Капитан Лорри, следивший за странным судном с напряженным любопытством молодого юнги, повернулся ко мне с видом человека, внезапно очнувшегося от сна.
— Я думал об этом еще до того, как пришла к ним помощь, — сказал он, — пар каждую минуту может выдать нас, доктор! Мы находимся прямо против их кормы, а это что-нибудь да значит. Пока они не пускают в ход свой рефлектор…
— Они собираются уже сделать это, капитан! Они хотят отыскать незнакомое судно, которое отправляло им фальшивые телеграммы. Проследите вместе со мной, и вы увидите всю историю. Вот ее первая глава.
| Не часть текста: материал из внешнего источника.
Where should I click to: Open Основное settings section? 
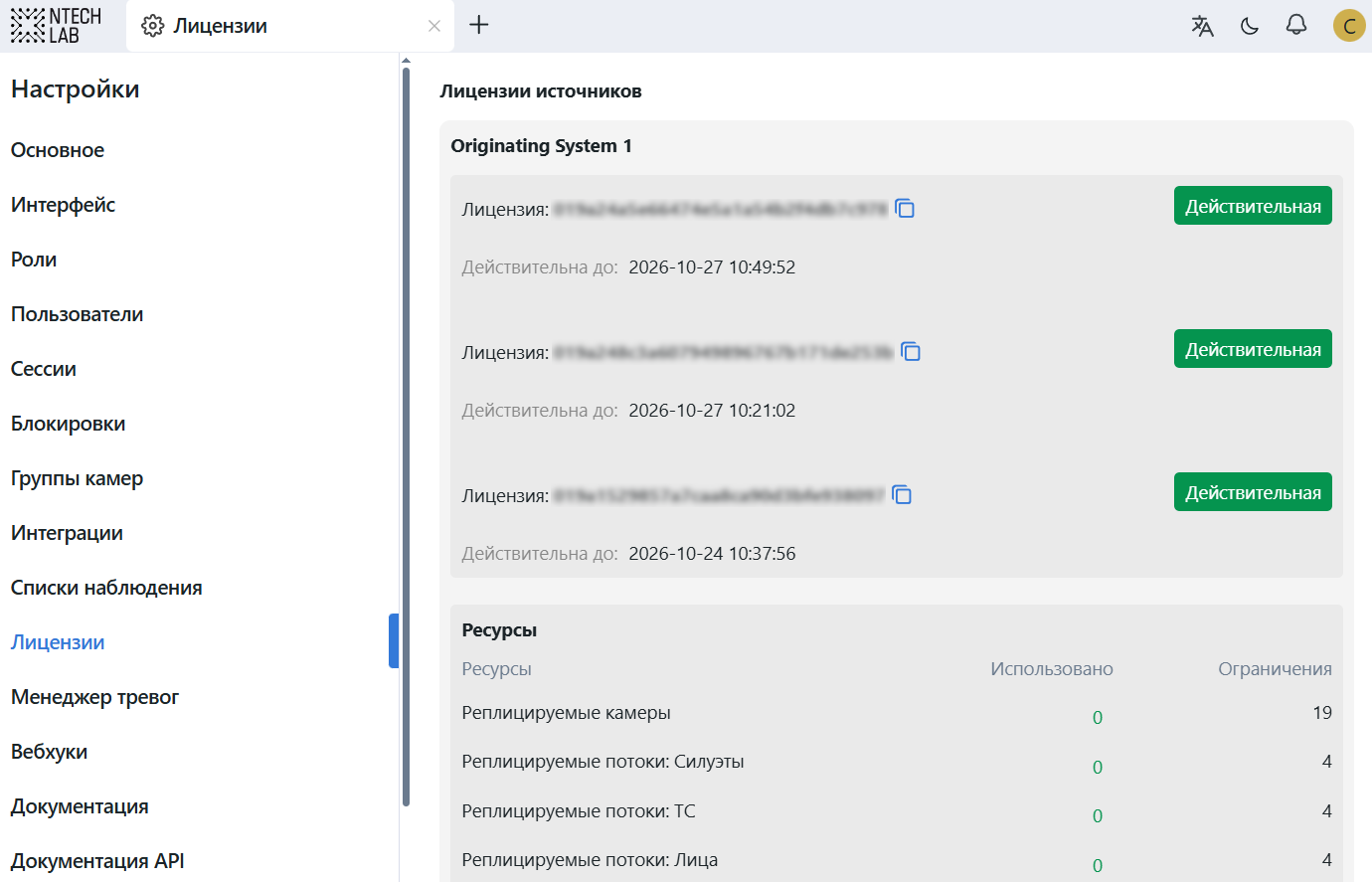58,150
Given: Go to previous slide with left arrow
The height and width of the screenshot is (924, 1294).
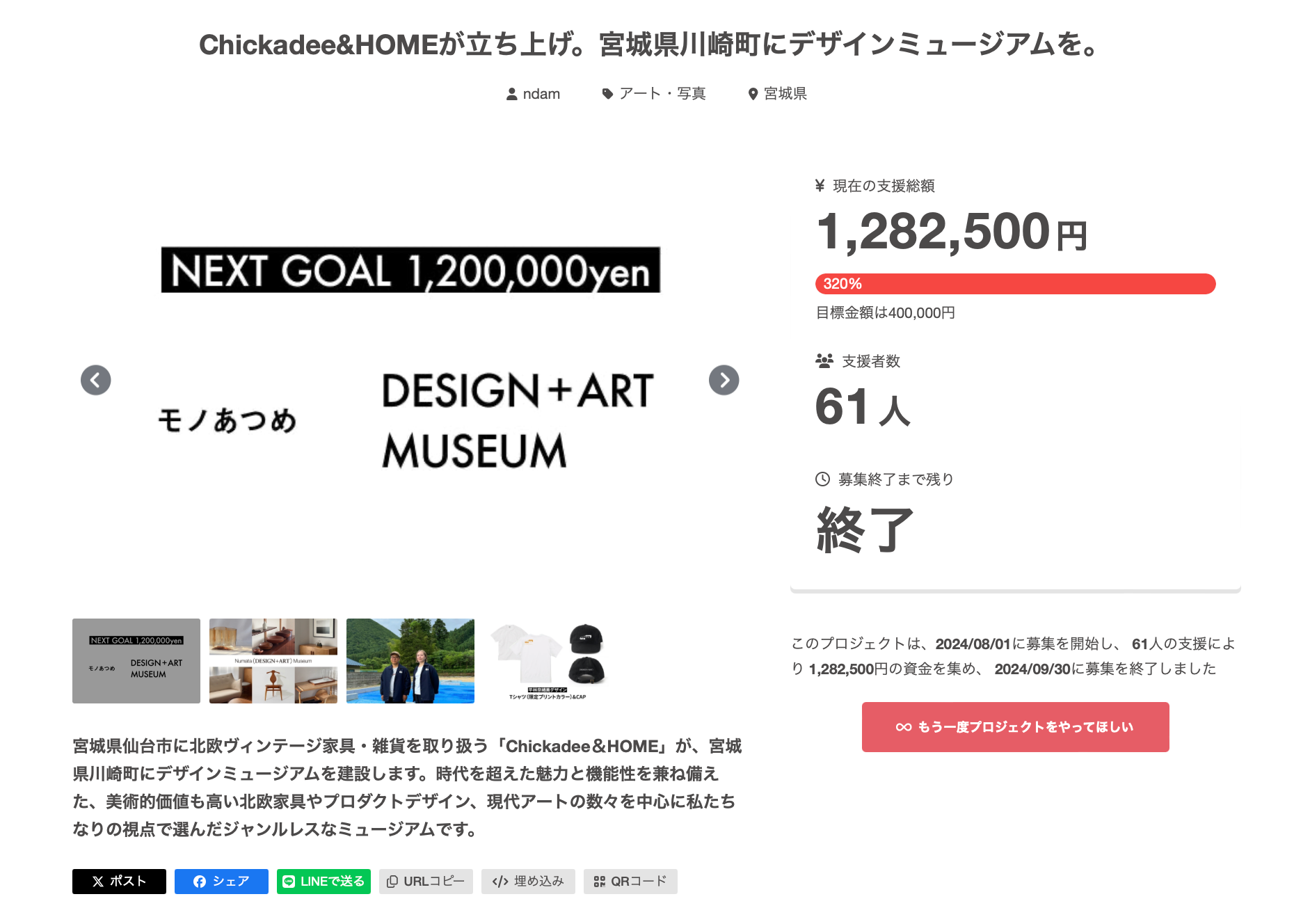Looking at the screenshot, I should (x=96, y=380).
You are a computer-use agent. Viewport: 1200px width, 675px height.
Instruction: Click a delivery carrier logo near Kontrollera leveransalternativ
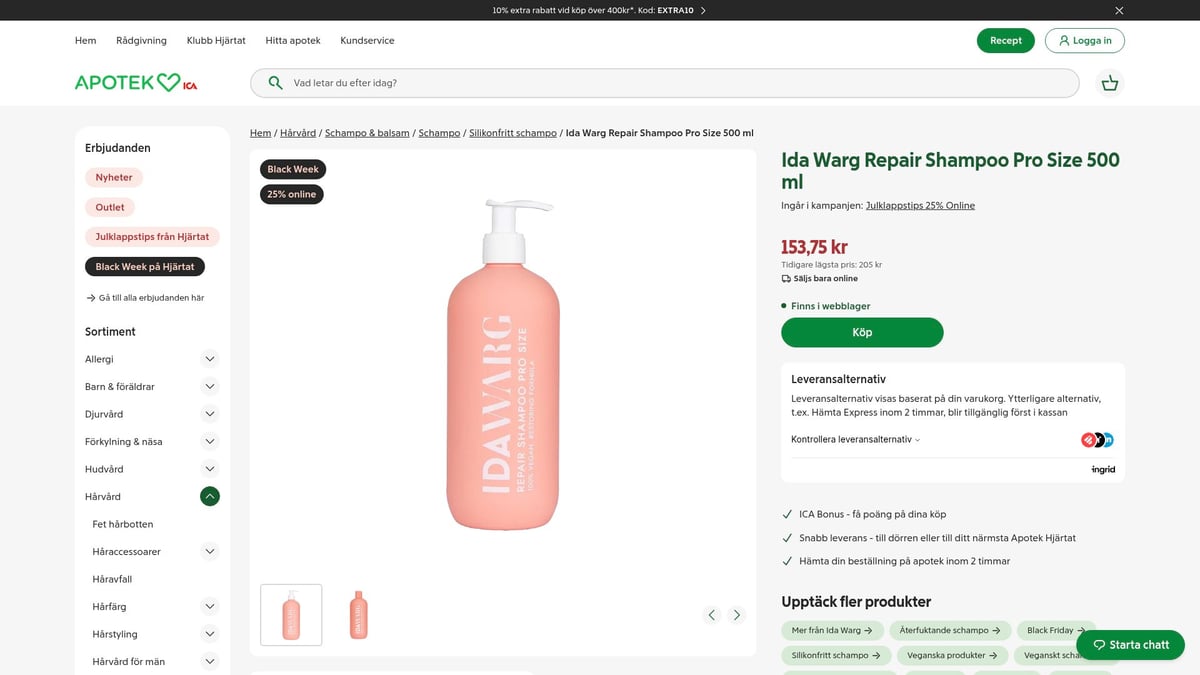pyautogui.click(x=1089, y=438)
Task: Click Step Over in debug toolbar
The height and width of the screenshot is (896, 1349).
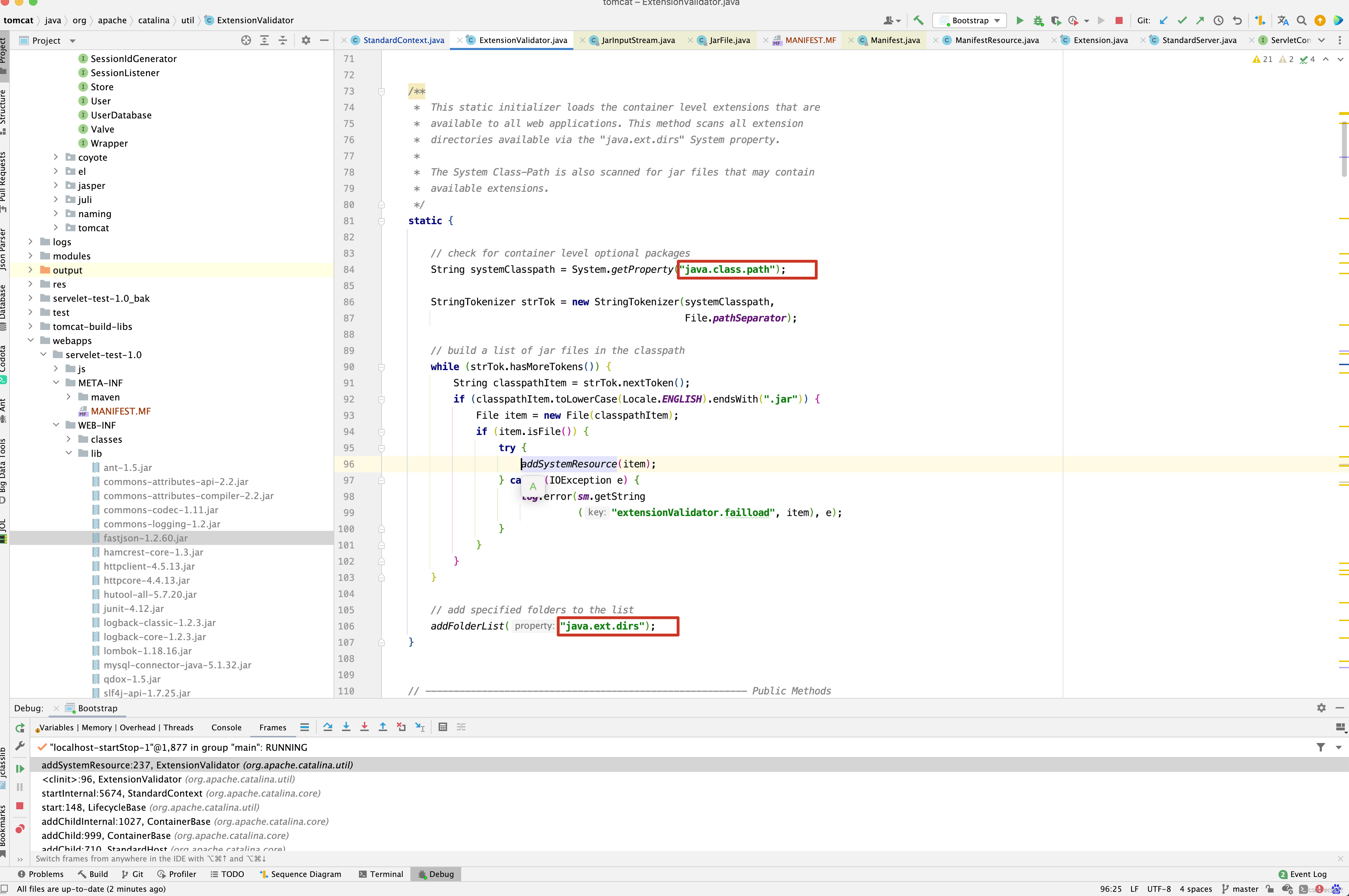Action: click(328, 727)
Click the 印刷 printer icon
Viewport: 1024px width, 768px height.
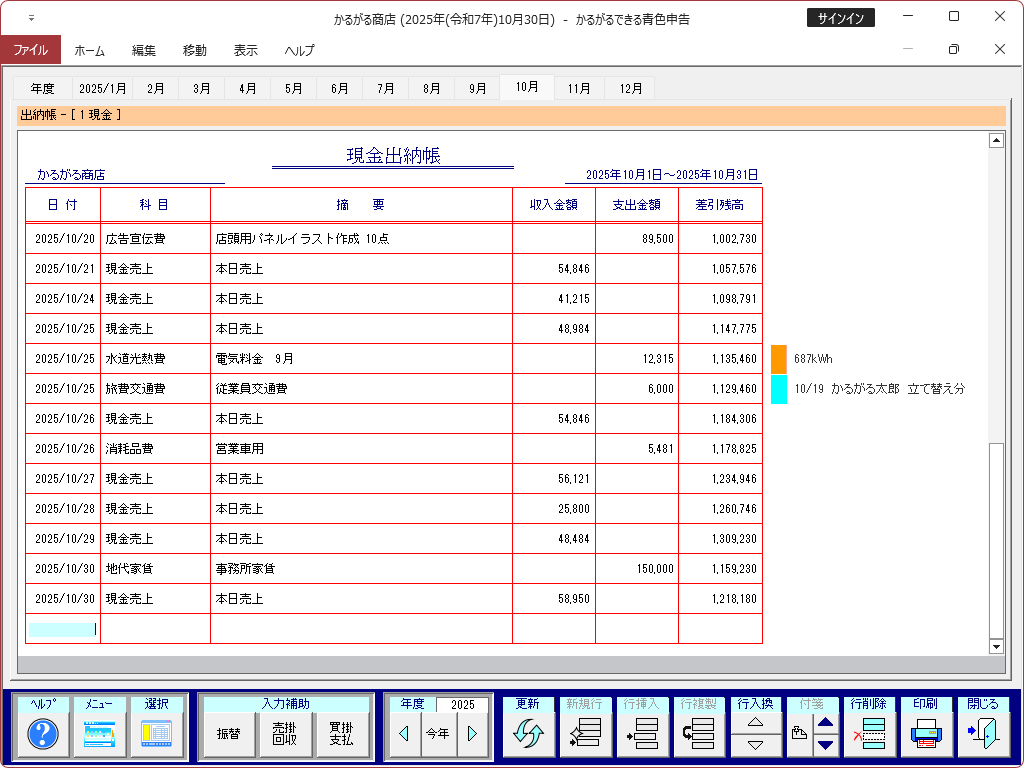(x=925, y=734)
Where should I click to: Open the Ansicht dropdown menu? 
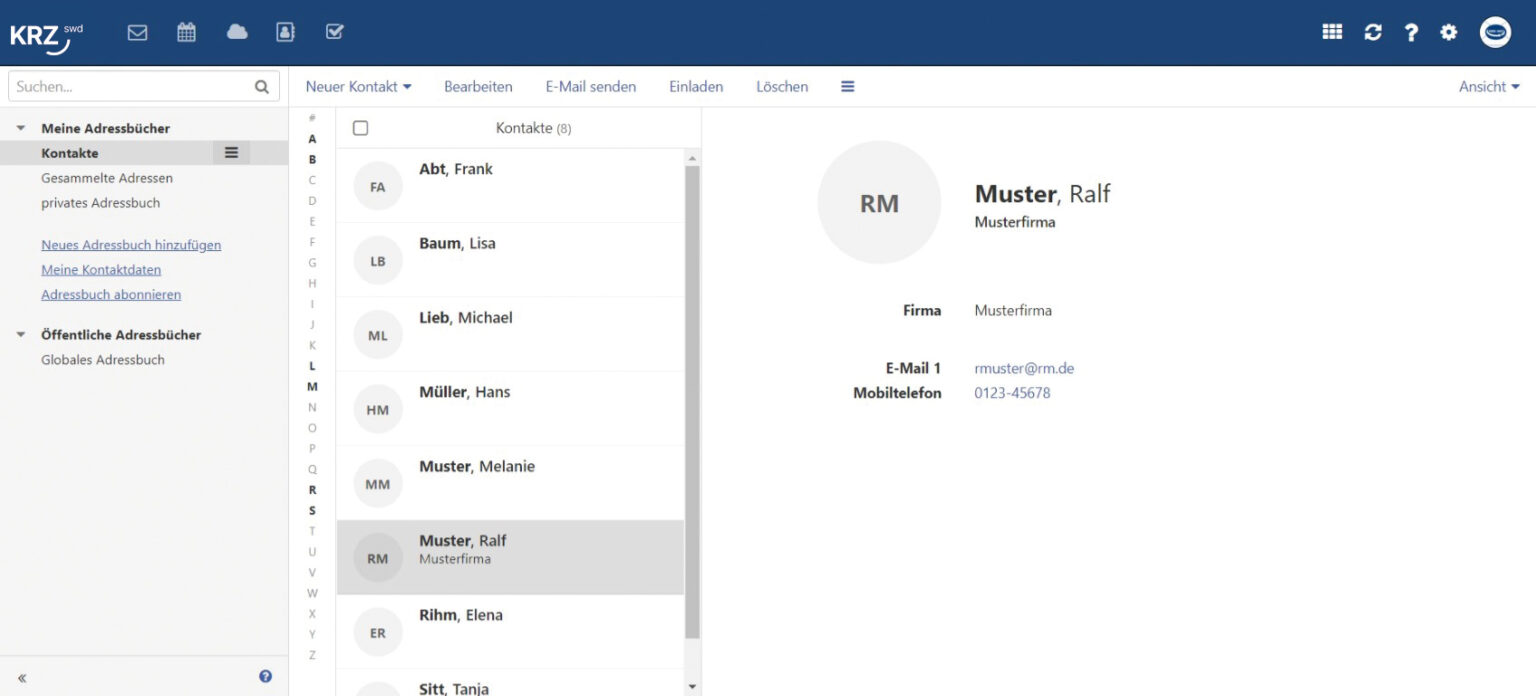1488,87
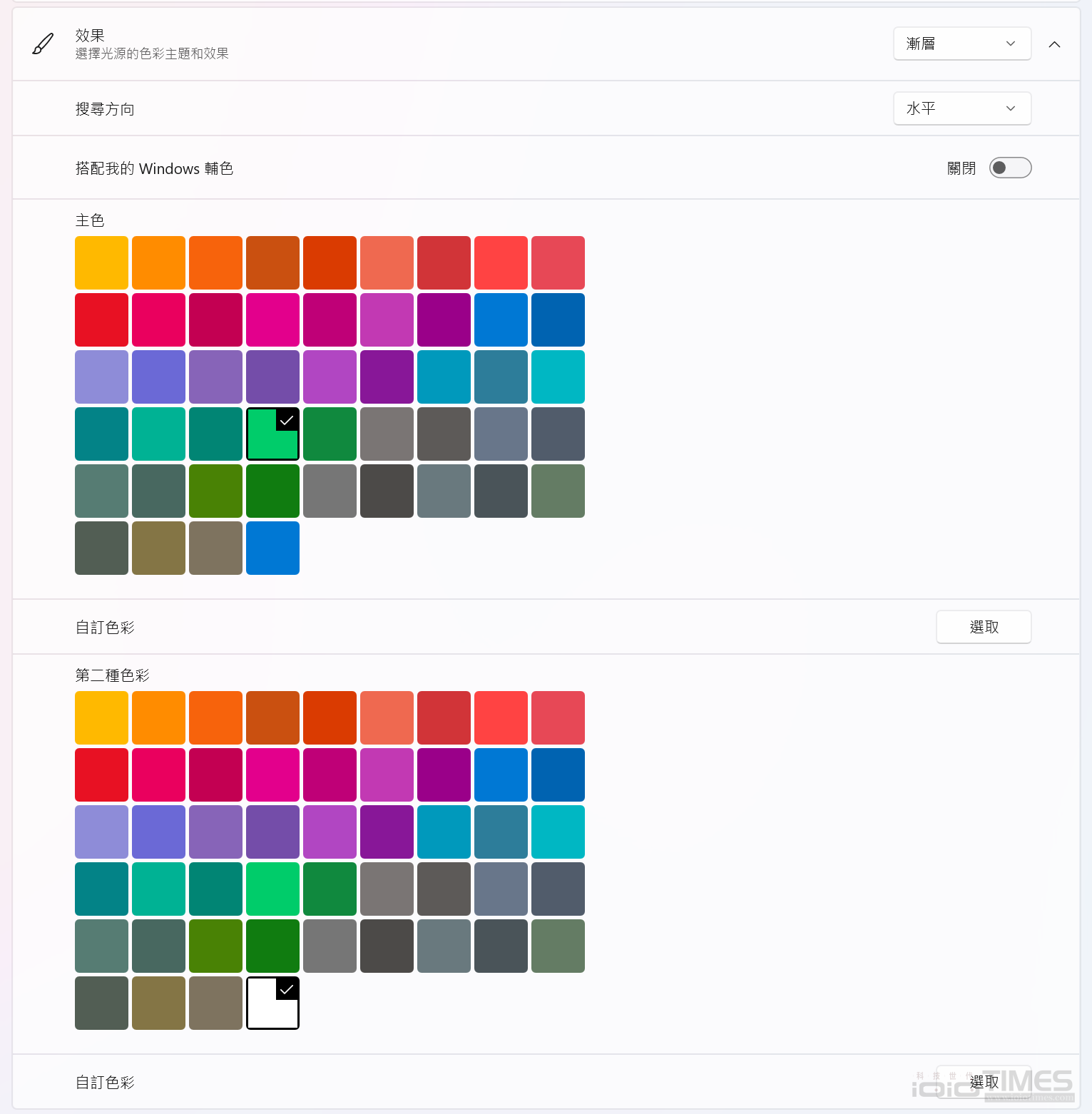This screenshot has height=1114, width=1092.
Task: Click the paintbrush icon beside 效果
Action: [x=43, y=44]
Я указал на палубу большого судна, откуда маленькая фигурка Анны исчезла так же таинственно, как и появилась. Затем я обратил его внимание на группу людей, которые о чем-то разговаривали с одним из только что приехавших на пароходе; последний стоял теперь почти бок о бок с большим судном. Быстрые движения их и оживленные жесты указывали на то, с каким любопытством и в то же время удивлением следили они за рассказом приехавшего. Я вообразил, что нахожусь среди них и ясно слышу каждое слово этого рокового разговора: «Мы не отправляли телеграмму… Вас одурачили… Какой-то враг плавает по морю… Нет, с нами не было никакого приключения… что вы говорите, черт возьми?.. Это ложь». Вот что говорил он, вероятно, изумленному экипажу. Не надо было быть пророком, чтобы сказать, что последует за этим. Даже Тимофей Мак-Шанус пришел к этому заключению прежде, чем я кончил.
— Не Росс ли у них на борту? — спросил он.
Я ответил ему, что вряд ли кто-нибудь другой, кроме него.
— Назови меня лгуном, если он не рассказал им всю правду о телеграммах.
— Да, он открыл им всю историю о телеграммах, и ты не лгун, Тимофей! Он даже в эту минуту рассказывает им эту историю.
— Клянусь честью, они будут стрелять в нас.